EXERCISE INPUTS
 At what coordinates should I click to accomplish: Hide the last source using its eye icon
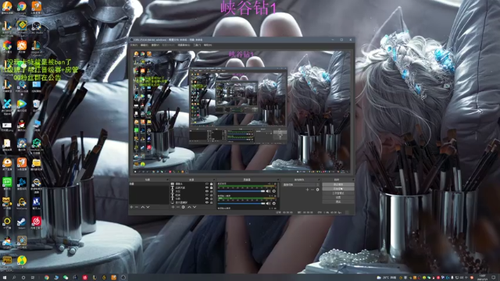pos(206,202)
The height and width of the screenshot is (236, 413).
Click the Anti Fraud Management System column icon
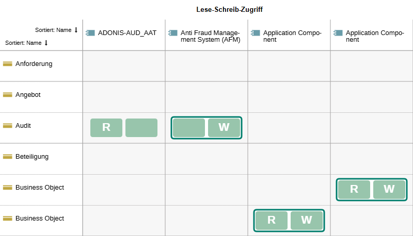click(x=173, y=33)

TASK REQUIREMENTS
What you output must match the data exactly, apart from the pictures, which are left out.

COMPLETED TASK
 At what coordinates should I click to accomplish: Hide the last source using its eye icon
pos(206,202)
The height and width of the screenshot is (236, 413).
Click the Anti Fraud Management System column icon
click(x=173, y=33)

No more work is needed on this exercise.